[Stored data entries]

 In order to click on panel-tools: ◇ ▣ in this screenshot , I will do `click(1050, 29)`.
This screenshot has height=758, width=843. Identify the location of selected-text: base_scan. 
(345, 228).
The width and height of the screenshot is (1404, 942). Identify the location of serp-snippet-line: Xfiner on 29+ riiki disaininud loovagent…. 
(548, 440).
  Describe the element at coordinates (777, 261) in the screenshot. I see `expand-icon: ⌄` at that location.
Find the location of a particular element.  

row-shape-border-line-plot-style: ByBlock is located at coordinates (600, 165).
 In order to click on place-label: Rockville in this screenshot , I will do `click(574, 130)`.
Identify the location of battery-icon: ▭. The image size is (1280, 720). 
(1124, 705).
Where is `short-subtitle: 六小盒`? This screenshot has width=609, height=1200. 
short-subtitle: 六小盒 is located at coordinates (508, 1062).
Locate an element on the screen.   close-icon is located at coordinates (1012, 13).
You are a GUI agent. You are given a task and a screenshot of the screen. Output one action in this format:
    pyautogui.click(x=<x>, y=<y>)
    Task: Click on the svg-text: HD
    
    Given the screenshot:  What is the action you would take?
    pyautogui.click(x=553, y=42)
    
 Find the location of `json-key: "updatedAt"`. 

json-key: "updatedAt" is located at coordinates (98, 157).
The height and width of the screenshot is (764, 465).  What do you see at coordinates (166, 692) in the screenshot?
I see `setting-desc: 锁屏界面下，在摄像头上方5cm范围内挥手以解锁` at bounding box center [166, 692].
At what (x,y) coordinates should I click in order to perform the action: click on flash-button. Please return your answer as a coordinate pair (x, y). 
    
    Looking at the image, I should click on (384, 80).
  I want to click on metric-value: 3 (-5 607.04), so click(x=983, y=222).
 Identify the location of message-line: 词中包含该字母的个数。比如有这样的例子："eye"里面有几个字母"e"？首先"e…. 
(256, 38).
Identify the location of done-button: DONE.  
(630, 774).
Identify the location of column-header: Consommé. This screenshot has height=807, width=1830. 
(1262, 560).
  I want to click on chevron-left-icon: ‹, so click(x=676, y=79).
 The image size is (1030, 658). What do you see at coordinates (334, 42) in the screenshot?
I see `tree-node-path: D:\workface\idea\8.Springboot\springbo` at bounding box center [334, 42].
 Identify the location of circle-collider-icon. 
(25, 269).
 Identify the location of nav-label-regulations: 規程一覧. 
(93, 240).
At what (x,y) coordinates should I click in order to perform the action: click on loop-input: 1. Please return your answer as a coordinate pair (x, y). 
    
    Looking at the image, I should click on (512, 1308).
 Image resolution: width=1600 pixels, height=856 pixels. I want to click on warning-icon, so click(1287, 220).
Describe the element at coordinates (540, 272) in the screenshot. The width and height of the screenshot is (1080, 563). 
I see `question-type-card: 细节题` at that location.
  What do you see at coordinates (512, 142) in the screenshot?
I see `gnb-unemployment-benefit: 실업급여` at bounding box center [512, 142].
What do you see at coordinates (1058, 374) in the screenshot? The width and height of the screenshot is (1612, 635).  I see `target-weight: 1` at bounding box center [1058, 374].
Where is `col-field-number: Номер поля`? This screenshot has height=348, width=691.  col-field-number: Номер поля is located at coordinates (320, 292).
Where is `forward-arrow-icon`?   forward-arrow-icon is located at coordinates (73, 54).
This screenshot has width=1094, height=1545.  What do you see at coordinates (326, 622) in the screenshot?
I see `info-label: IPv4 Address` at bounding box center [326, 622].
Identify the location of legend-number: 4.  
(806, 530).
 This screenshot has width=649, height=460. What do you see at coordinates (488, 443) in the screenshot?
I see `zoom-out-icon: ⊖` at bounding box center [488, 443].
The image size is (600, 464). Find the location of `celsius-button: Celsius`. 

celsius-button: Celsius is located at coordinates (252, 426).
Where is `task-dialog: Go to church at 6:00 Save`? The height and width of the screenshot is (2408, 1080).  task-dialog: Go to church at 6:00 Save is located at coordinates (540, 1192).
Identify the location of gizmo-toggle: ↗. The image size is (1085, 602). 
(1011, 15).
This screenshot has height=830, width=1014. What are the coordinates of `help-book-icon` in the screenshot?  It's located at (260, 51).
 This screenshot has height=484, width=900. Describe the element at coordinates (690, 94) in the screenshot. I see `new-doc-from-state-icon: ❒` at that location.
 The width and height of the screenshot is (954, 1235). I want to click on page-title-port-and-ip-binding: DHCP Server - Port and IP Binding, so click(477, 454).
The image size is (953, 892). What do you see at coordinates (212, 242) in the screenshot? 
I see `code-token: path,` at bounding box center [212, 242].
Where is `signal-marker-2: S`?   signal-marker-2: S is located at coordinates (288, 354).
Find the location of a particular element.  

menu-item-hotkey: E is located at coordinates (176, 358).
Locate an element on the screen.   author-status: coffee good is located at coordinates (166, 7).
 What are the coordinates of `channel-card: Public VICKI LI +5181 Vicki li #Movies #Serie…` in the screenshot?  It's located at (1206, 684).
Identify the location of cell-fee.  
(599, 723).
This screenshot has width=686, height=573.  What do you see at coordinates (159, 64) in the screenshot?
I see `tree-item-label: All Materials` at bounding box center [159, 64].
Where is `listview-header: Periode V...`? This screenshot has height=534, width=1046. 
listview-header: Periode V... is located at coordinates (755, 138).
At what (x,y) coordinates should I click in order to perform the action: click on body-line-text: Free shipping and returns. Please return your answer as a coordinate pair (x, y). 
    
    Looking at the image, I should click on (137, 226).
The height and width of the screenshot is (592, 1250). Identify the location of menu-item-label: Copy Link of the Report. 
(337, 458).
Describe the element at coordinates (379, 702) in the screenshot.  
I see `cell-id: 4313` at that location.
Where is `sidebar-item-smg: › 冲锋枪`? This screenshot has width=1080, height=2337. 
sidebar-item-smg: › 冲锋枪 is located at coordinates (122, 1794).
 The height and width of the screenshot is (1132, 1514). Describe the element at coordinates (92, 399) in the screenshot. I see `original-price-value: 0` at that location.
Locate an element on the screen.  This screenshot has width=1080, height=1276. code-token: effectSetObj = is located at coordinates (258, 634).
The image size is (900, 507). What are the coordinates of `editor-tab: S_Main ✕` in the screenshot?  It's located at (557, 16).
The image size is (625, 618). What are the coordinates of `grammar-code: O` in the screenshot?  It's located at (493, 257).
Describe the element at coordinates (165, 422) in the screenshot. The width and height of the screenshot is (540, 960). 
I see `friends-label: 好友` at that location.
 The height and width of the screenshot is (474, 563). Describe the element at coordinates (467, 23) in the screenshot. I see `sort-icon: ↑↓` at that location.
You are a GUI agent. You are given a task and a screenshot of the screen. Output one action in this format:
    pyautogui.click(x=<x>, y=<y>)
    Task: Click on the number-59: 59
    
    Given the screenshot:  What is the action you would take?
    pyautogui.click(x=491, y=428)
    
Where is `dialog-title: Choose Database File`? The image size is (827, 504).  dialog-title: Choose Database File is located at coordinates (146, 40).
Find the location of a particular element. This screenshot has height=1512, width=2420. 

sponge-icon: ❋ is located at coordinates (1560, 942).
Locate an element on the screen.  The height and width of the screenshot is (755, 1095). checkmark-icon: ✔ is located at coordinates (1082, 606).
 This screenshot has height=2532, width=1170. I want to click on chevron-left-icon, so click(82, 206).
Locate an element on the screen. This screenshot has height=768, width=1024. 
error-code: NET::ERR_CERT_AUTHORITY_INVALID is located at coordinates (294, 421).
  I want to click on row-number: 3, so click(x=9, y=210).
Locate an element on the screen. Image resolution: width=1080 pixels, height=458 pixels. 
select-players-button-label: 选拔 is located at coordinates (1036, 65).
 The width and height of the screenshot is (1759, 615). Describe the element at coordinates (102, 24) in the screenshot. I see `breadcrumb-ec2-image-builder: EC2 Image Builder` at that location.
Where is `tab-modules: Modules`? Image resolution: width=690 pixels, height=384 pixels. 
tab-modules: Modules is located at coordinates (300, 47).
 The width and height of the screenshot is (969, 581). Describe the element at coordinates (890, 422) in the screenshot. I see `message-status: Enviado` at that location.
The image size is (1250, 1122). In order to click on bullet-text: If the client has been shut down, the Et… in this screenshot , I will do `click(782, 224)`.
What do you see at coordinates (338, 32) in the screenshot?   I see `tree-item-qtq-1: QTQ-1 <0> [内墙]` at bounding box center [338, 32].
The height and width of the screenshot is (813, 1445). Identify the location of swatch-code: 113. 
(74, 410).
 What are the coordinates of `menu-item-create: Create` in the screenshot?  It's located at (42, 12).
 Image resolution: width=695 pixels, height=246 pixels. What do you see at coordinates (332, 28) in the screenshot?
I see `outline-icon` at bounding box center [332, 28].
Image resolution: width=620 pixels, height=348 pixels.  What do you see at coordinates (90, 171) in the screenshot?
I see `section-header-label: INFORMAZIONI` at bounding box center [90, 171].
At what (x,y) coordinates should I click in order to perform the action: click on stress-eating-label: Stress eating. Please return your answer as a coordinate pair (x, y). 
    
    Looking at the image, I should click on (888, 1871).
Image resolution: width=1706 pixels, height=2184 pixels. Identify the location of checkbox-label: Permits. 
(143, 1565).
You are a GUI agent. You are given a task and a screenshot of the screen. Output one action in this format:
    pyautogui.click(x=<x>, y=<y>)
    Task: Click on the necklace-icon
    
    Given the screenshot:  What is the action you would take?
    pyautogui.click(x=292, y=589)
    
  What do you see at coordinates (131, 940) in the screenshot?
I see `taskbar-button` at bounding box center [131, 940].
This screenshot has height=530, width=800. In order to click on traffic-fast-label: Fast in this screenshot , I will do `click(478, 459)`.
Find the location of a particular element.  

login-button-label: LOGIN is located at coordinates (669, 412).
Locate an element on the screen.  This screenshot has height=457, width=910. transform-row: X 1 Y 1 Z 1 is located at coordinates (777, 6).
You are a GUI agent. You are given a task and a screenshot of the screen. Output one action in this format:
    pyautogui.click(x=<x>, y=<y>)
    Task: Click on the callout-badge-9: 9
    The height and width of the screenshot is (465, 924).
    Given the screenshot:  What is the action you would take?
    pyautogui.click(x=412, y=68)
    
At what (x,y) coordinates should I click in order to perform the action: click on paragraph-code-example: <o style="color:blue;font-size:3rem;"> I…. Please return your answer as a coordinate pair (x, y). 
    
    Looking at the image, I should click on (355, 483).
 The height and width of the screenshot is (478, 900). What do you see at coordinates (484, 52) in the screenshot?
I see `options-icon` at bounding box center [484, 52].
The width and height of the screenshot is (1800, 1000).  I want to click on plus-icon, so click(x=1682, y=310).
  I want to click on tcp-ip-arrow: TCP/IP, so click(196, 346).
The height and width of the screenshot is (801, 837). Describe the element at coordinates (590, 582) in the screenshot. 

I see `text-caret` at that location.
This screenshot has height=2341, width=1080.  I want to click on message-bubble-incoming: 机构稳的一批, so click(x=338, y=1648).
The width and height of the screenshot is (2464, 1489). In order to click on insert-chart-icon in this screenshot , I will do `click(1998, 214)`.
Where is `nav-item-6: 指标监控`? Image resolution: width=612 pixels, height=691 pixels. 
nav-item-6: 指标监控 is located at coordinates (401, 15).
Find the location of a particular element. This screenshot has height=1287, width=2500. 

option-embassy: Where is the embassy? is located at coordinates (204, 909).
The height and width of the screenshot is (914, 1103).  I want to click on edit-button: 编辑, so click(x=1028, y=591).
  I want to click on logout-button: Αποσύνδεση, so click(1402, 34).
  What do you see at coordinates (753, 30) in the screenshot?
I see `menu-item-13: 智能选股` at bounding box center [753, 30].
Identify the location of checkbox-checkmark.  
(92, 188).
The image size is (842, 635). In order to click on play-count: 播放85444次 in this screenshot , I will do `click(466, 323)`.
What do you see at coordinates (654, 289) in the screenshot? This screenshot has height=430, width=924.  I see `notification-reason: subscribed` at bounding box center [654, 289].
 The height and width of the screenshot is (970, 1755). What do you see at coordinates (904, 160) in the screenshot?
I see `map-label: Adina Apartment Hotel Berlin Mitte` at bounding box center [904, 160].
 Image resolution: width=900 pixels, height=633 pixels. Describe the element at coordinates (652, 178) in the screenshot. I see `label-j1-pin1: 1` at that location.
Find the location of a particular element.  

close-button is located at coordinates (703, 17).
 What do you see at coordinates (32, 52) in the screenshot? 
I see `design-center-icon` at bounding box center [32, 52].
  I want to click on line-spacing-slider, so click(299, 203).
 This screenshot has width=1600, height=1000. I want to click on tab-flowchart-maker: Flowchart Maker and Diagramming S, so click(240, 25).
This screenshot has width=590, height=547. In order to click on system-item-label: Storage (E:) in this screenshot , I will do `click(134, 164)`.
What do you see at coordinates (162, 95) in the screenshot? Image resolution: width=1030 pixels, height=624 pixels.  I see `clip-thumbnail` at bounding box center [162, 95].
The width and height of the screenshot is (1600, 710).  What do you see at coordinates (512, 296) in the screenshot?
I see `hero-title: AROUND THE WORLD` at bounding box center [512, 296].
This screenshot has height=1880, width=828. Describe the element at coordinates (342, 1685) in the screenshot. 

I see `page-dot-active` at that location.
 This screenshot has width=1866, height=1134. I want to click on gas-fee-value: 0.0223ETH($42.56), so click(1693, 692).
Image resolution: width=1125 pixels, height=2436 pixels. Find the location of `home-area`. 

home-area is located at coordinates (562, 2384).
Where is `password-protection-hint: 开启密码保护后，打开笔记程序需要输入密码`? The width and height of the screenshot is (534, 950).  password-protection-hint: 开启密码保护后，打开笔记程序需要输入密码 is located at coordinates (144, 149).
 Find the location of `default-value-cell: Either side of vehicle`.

TO DO. Copy the data verbatim, covering the stretch from the line containing "pixels, height=384 pixels." through the line containing "center [332, 28].".

WRITTEN REPLY.
Where is `tab-modules: Modules`? Image resolution: width=690 pixels, height=384 pixels. 
tab-modules: Modules is located at coordinates (300, 47).
 The width and height of the screenshot is (969, 581). Describe the element at coordinates (890, 422) in the screenshot. I see `message-status: Enviado` at that location.
The image size is (1250, 1122). In order to click on bullet-text: If the client has been shut down, the Et… in this screenshot , I will do `click(782, 224)`.
What do you see at coordinates (338, 32) in the screenshot?   I see `tree-item-qtq-1: QTQ-1 <0> [内墙]` at bounding box center [338, 32].
The height and width of the screenshot is (813, 1445). Identify the location of swatch-code: 113. 
(74, 410).
 What are the coordinates of `menu-item-create: Create` in the screenshot?  It's located at (42, 12).
 Image resolution: width=695 pixels, height=246 pixels. What do you see at coordinates (332, 28) in the screenshot?
I see `outline-icon` at bounding box center [332, 28].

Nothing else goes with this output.